What you have to do:
Using the entries below, copy exactly each line from the line with "Select RELATIVE horizontal axis option" up to and including the line with "Instruction: Select Pacific time zone", with every picture left out.

==== Listed records

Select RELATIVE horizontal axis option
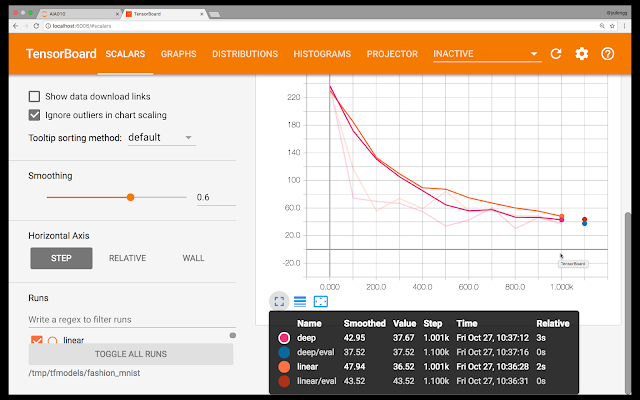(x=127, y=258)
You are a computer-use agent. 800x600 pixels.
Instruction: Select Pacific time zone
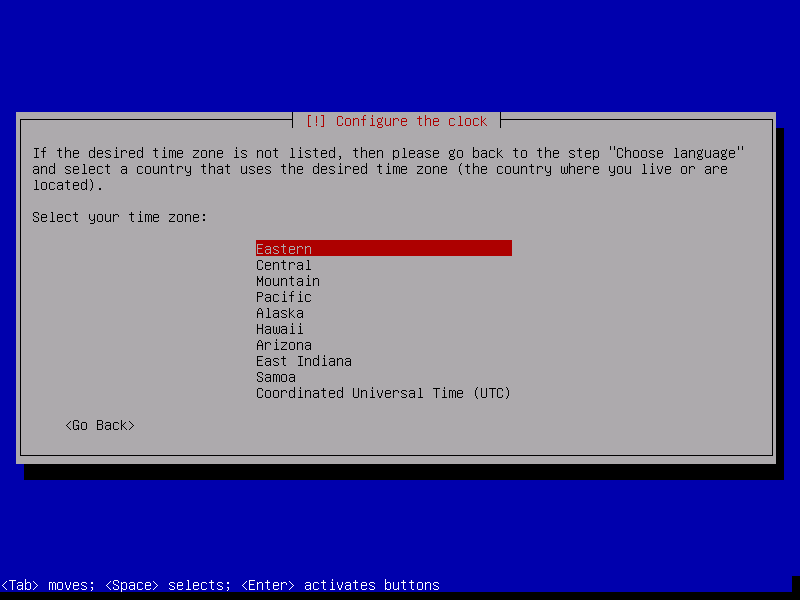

========
==== Listed records

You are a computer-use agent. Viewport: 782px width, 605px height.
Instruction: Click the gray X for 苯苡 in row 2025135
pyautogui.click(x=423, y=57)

========
==== Listed records

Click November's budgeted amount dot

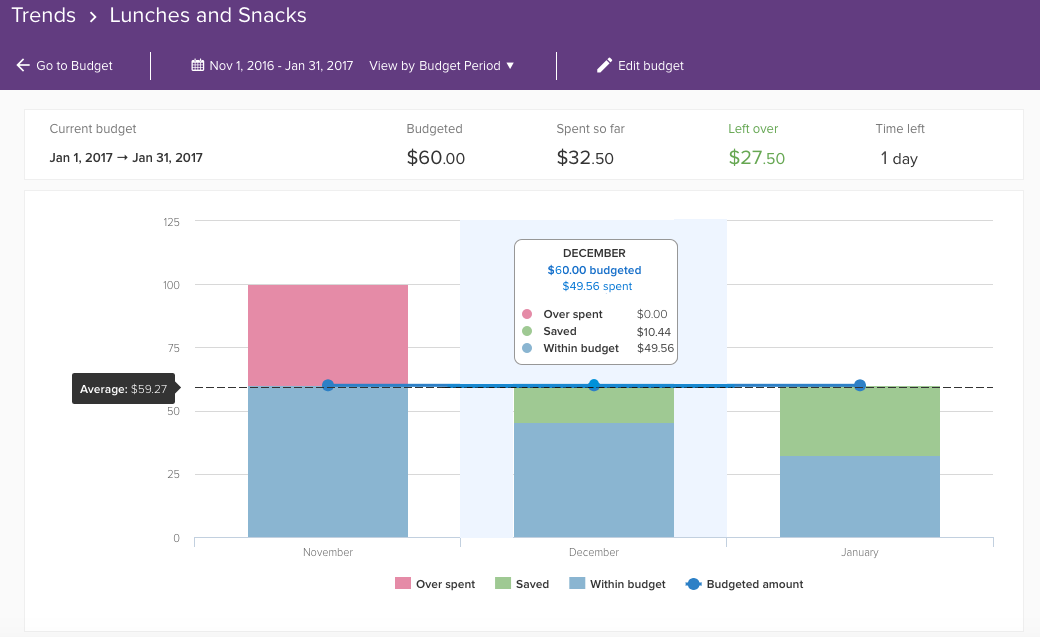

========

Reply:
Select RELATIVE horizontal axis option
(x=127, y=258)
You are a computer-use agent. 800x600 pixels.
Instruction: Select Pacific time zone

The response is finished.